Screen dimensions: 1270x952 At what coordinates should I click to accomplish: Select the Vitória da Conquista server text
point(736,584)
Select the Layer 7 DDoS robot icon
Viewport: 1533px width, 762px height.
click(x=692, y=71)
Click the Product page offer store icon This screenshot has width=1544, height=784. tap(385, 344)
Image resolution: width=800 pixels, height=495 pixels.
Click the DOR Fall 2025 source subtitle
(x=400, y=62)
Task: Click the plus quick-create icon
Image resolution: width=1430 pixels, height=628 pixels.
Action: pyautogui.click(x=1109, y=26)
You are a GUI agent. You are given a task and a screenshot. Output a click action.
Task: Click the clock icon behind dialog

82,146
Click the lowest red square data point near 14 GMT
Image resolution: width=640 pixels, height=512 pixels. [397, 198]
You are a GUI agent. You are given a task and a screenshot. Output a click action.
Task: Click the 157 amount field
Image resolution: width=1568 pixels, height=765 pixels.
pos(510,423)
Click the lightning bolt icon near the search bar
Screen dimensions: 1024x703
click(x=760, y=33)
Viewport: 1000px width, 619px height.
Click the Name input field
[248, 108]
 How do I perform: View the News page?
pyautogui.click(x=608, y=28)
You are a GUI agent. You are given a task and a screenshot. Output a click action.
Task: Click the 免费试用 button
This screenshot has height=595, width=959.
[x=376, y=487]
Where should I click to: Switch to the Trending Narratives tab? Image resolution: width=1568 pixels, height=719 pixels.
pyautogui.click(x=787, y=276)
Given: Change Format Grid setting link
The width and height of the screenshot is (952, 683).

********************

Extract each line of the listing above that contains the string "page". Case counts.

Click the Product page offer store icon This screenshot has width=1544, height=784. tap(385, 344)
 How do I perform: View the News page?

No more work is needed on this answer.